Tea in England: Catherine of Braganza and the British tea culture

The Portuguese noblewoman Catherine of Braganza (1638 - 1705) made tea popular in England from 1662 onwards. How did it come that a Portuguese woman laid the foundation for British tea culture? 

Catherine was the third daughter of the Portuguese king John IV. and his wife Luisa of Guzman.

Portugal had just regained its independence from Spain at the time. From 1580 - 1640 Portugal was a kind of Spanish province and therefore not an independent country. John IV. had been planning Katharina since her childhood to strengthen the young country by an arranged, political marriage.

Already at the age of 7 years a later marriage with the English king Charles II was arranged. After a lot of confusion for Charles II the two finally got married in 1662 without seeing each other before. Part of the marriage contract was, among other things, that England had to grant Portugal military protection from Spain (and France) if necessary.

John IV had achieved its goal of strengthening Portugal through marriage.

The first tea reaches Europe

Portugal as a seafaring nation was one of the first European countries (possibly even the first) to import tea. From 1557 onwards, potugies settled permanently in Macau (China), and by 1580 at the latest, tea arrived in Portugal, albeit in small quantities.

Catherine of Braganza knew the invigorating drink and she appreciated it very much. A box of tea was part of her trousseau.

Catherine is said to have asked Charles for a cup of tea when he arrived in Portsmouth, whereupon he replied, that they would not drink tea in England, and whether a beer would be enough for her...

Catherine remained however with her custom of drinking tea, and soon the Teatime became an integral part of the English court in the afternoon.

Tea had been traded before her wedding in England, but the importance attached to it was low. So it was she who prepared the tea in England for a national drink.

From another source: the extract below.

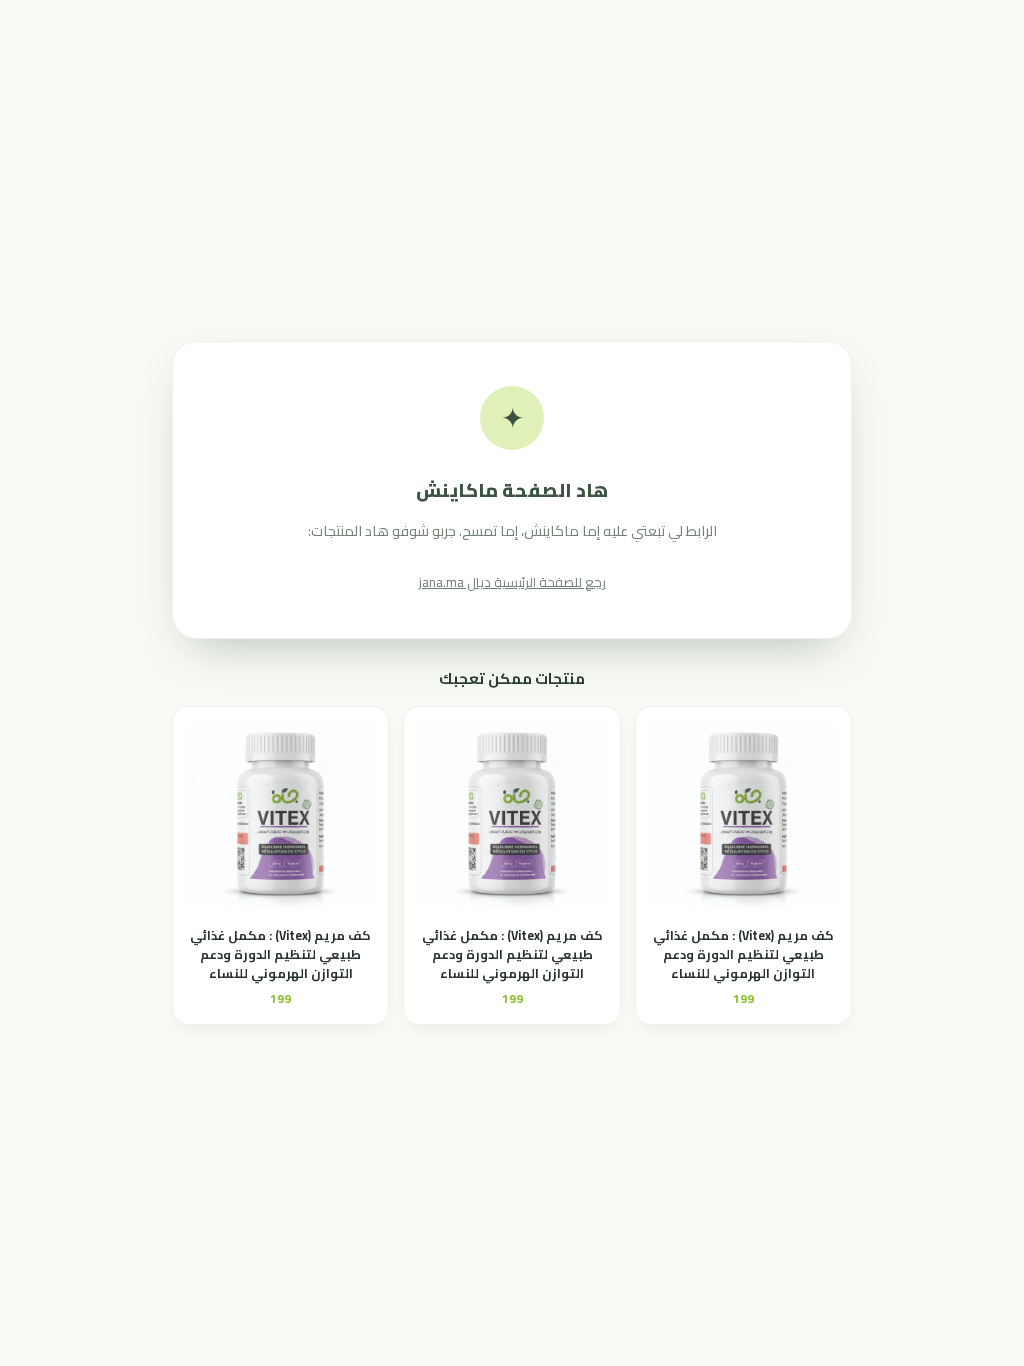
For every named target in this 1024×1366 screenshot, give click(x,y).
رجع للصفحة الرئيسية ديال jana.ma (512, 582)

Queen Anne: Tea instead of beer

The drinking of tea was further promoted by Queen Anne / Anne Stuart (1665 - 1714).

Due to the poor water quality and the risk of infection, often thin beer used to be drunk throughout the day. Remember: Beer is boiled during the production process and is therefore normally sterilized. However, the alcohol content was problematic. Queen Anne switched from the usual morning "warm beer" to tea. The water for preparing tea is boiled and so it was possible to make a revitalizing, tasty and also germ-free drink.